Saved entries:
= Beginning of Section =
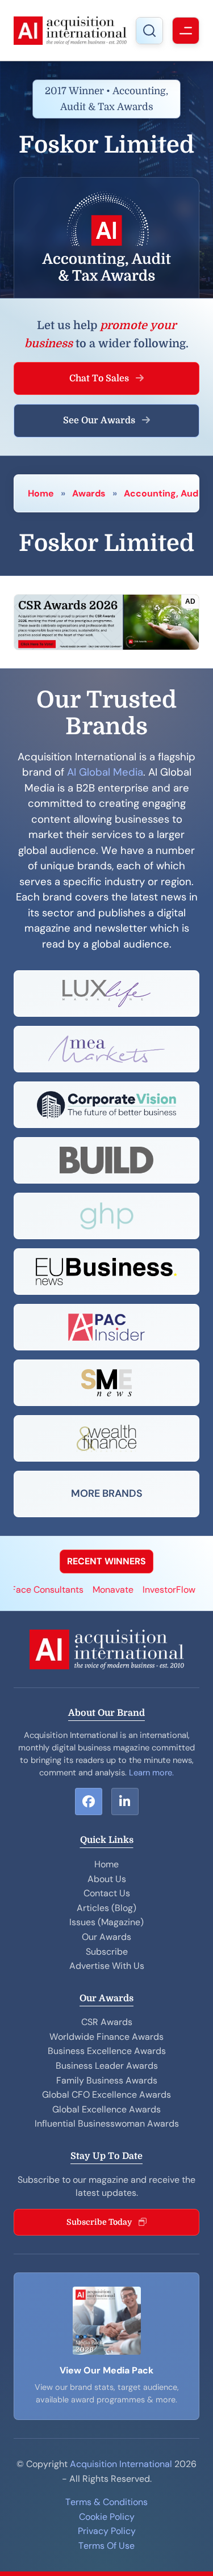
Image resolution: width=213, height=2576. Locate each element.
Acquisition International (121, 2464)
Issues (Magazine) (106, 1922)
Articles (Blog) (106, 1908)
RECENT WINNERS (106, 1561)
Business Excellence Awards (107, 2051)
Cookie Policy (107, 2517)
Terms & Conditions (106, 2502)
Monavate (101, 1590)
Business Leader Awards (107, 2066)
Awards (89, 493)
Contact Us (106, 1893)
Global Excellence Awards (106, 2109)
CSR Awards (106, 2022)
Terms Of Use (106, 2546)
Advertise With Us (106, 1966)
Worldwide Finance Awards (106, 2037)
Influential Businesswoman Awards (107, 2123)
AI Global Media (105, 772)
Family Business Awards (106, 2080)
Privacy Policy (107, 2531)
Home (41, 493)
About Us (106, 1879)
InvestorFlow (157, 1590)
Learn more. (151, 1772)
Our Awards (106, 1937)
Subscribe (107, 1952)
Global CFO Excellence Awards (106, 2095)
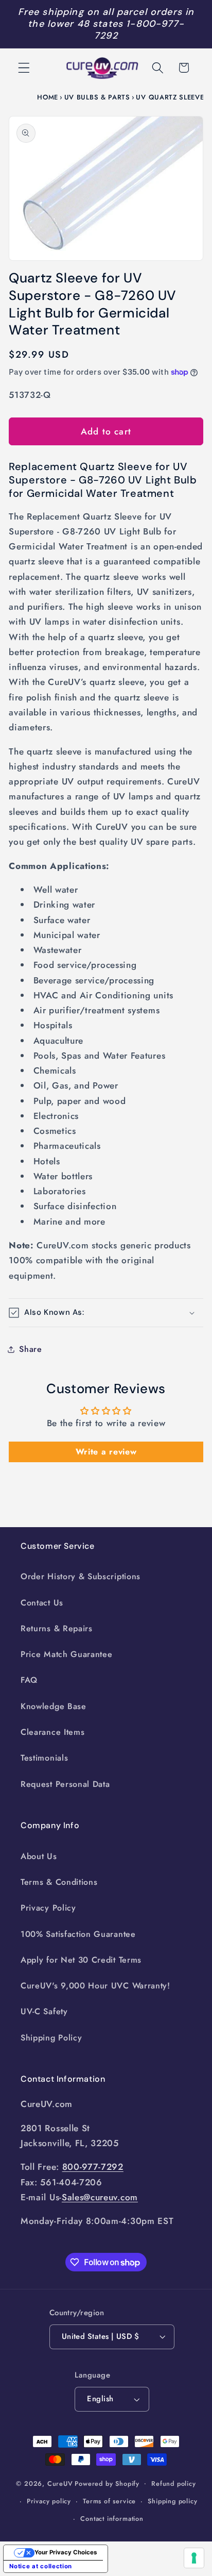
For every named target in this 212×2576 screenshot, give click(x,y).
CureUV (60, 2483)
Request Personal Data (65, 1784)
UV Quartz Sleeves (172, 97)
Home (47, 97)
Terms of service (109, 2501)
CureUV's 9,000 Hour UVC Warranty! (95, 1986)
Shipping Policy (51, 2038)
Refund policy (173, 2483)
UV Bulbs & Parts (97, 97)
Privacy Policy (48, 1908)
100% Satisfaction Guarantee (78, 1934)
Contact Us (42, 1603)
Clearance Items (52, 1732)
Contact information (111, 2518)
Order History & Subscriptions (80, 1576)
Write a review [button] (106, 1452)
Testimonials (44, 1758)
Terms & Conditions (59, 1882)
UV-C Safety (44, 2011)
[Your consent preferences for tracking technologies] (194, 2558)
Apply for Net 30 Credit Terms (81, 1960)
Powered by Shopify (107, 2483)
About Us (39, 1856)
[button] (24, 68)
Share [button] (30, 1349)
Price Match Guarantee (67, 1654)
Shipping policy (172, 2501)
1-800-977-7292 (139, 30)
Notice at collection (40, 2566)
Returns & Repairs (57, 1628)
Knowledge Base (53, 1706)
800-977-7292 (92, 2167)
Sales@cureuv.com (100, 2197)
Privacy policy (49, 2501)
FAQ (29, 1680)
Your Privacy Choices (65, 2552)
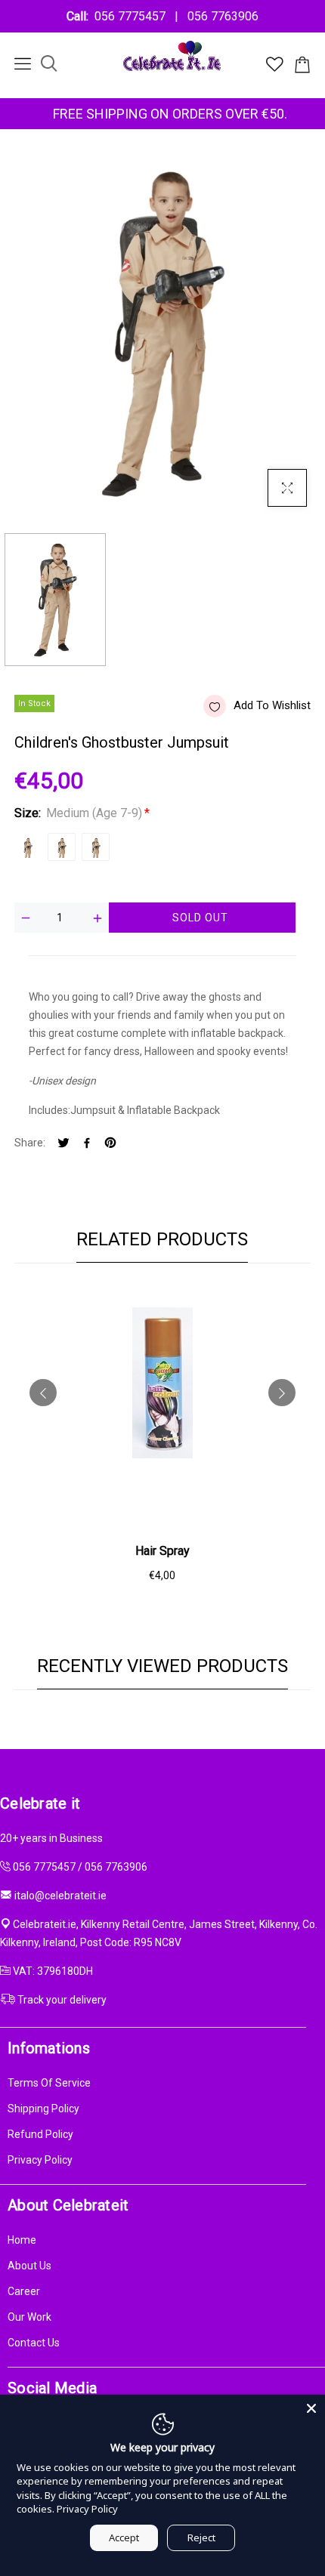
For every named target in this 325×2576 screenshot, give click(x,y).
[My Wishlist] (275, 68)
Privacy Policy (40, 2160)
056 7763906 (219, 16)
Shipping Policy (43, 2108)
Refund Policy (40, 2134)
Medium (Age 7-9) (27, 847)
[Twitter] (63, 1143)
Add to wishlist (272, 705)
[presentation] (43, 1392)
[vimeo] (110, 1143)
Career (24, 2291)
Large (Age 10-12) (61, 847)
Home (22, 2240)
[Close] (311, 2408)
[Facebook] (87, 1143)
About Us (29, 2266)
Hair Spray (162, 1551)
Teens (95, 847)
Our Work (29, 2317)
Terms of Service (49, 2083)
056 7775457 (133, 16)
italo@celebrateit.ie (60, 1896)
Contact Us (34, 2343)
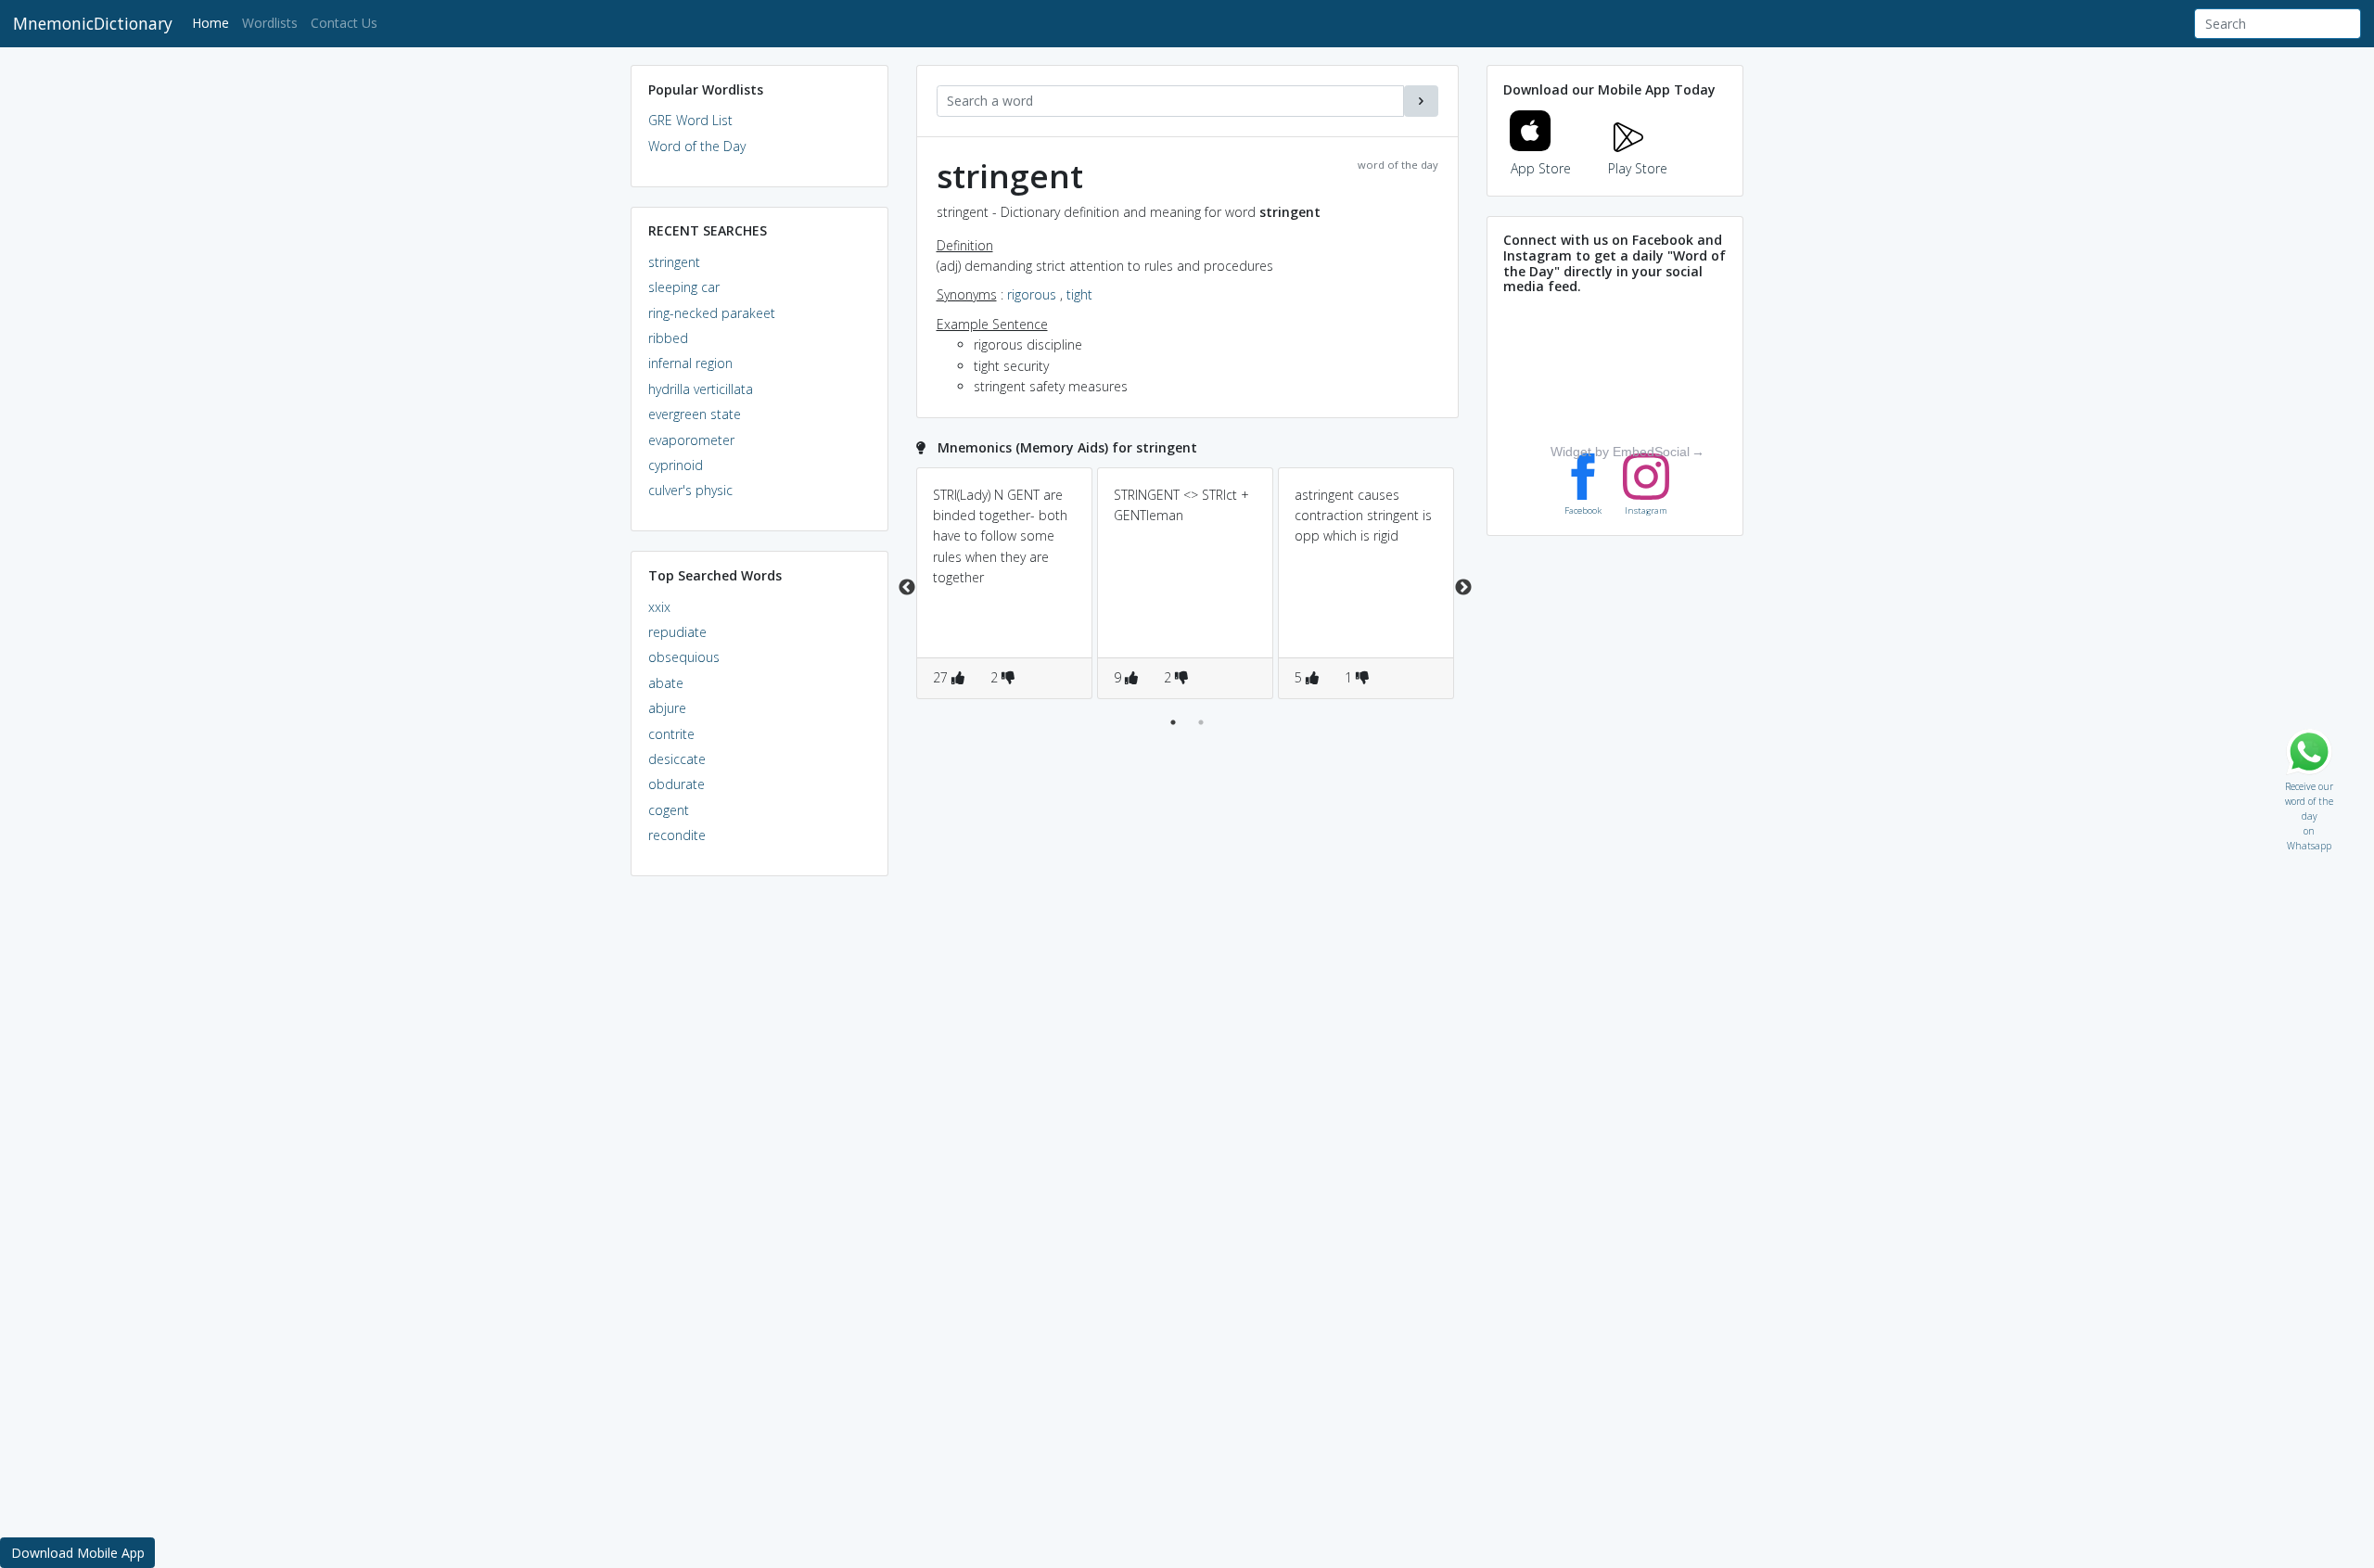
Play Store (1637, 168)
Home (214, 22)
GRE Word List (690, 120)
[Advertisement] (759, 1174)
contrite (671, 734)
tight (1079, 294)
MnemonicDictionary (92, 23)
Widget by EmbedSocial (1620, 451)
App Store (1541, 168)
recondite (677, 835)
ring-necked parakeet (711, 313)
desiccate (677, 759)
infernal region (690, 363)
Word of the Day (697, 146)
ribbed (668, 338)
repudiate (677, 632)
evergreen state (694, 414)
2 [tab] (1201, 722)
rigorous (1031, 294)
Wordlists (270, 23)
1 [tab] (1173, 722)
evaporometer (691, 440)
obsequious (684, 657)
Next (1463, 588)
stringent (674, 262)
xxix (659, 607)
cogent (668, 810)
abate (665, 683)
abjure (667, 708)
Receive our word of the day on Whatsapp (2309, 782)
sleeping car (684, 287)
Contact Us (344, 23)
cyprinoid (675, 465)
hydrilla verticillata (700, 389)
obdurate (676, 784)
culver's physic (690, 490)
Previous (907, 588)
= End of Section =
- **About this task**:
Output every record above exactly, leaving out the pictures.

- **Written solution**:
Image resolution: width=213, height=2576. Locate each element.
Acquisition International (121, 2464)
Issues (Magazine) (106, 1922)
Articles (Blog) (106, 1908)
RECENT WINNERS (106, 1561)
Business Excellence Awards (107, 2051)
Cookie Policy (107, 2517)
Terms & Conditions (106, 2502)
Monavate (101, 1590)
Business Leader Awards (107, 2066)
Awards (89, 493)
Contact Us (106, 1893)
Global Excellence Awards (106, 2109)
CSR Awards (106, 2022)
Terms Of Use (106, 2546)
Advertise With Us (106, 1966)
Worldwide Finance Awards (106, 2037)
Influential Businesswoman Awards (107, 2123)
AI Global Media (105, 772)
Family Business Awards (106, 2080)
Privacy Policy (107, 2531)
Home (41, 493)
About Us (106, 1879)
InvestorFlow (157, 1590)
Learn more. (151, 1772)
Our Awards (106, 1937)
Subscribe (107, 1952)
Global CFO Excellence Awards (106, 2095)
For every named target in this 212×2576 screenshot, give click(x,y).
CureUV (60, 2483)
Request Personal Data (65, 1784)
UV Quartz Sleeves (172, 97)
Home (47, 97)
Terms of service (109, 2501)
CureUV's 9,000 Hour UVC Warranty! (95, 1986)
Shipping Policy (51, 2038)
Refund policy (173, 2483)
UV Bulbs & Parts (97, 97)
Privacy Policy (48, 1908)
100% Satisfaction Guarantee (78, 1934)
Contact Us (42, 1603)
Clearance Items (52, 1732)
Contact information (111, 2518)
Order History & Subscriptions (80, 1576)
Write a review [button] (106, 1452)
Testimonials (44, 1758)
Terms & Conditions (59, 1882)
UV-C Safety (44, 2011)
[Your consent preferences for tracking technologies] (194, 2558)
Apply for Net 30 Credit Terms (81, 1960)
Powered by Shopify (107, 2483)
About Us (39, 1856)
[button] (24, 68)
Share [button] (30, 1349)
Price Match Guarantee (67, 1654)
Shipping policy (172, 2501)
1-800-977-7292 (139, 30)
Notice at collection (40, 2566)
Returns & Repairs (57, 1628)
Knowledge Base (53, 1706)
800-977-7292 (92, 2167)
Sales@cureuv.com (100, 2197)
Privacy policy (49, 2501)
FAQ (29, 1680)
Your Privacy Choices (65, 2552)
For every named target in this 325×2576 screenshot, give click(x,y).
[My Wishlist] (275, 68)
Privacy Policy (40, 2160)
056 7763906 (219, 16)
Shipping Policy (43, 2108)
Refund Policy (40, 2134)
Medium (Age 7-9) (27, 847)
[Twitter] (63, 1143)
Add to wishlist (272, 705)
[presentation] (43, 1392)
[vimeo] (110, 1143)
Career (24, 2291)
Large (Age 10-12) (61, 847)
Home (22, 2240)
[Close] (311, 2408)
[Facebook] (87, 1143)
About Us (29, 2266)
Hair Spray (162, 1551)
Teens (95, 847)
Our Work (29, 2317)
Terms of Service (49, 2083)
056 7775457 (133, 16)
italo@celebrateit.ie (60, 1896)
Contact Us (34, 2343)
Play Store (1637, 168)
Home (214, 22)
GRE Word List (690, 120)
[Advertisement] (759, 1174)
contrite (671, 734)
tight (1079, 294)
MnemonicDictionary (92, 23)
Widget by EmbedSocial (1620, 451)
App Store (1541, 168)
recondite (677, 835)
ring-necked parakeet (711, 313)
desiccate (677, 759)
infernal region (690, 363)
Word of the Day (697, 146)
ribbed (668, 338)
repudiate (677, 632)
evergreen state (694, 414)
2 [tab] (1201, 722)
rigorous (1031, 294)
Wordlists (270, 23)
1 [tab] (1173, 722)
evaporometer (691, 440)
obsequious (684, 657)
Next (1463, 588)
stringent (674, 262)
xxix (659, 607)
cogent (668, 810)
abate (665, 683)
abjure (667, 708)
Receive our word of the day on Whatsapp (2309, 782)
sleeping car (684, 287)
Contact Us (344, 23)
cyprinoid (675, 465)
hydrilla verticillata (700, 389)
obdurate (676, 784)
culver's physic (690, 490)
Previous (907, 588)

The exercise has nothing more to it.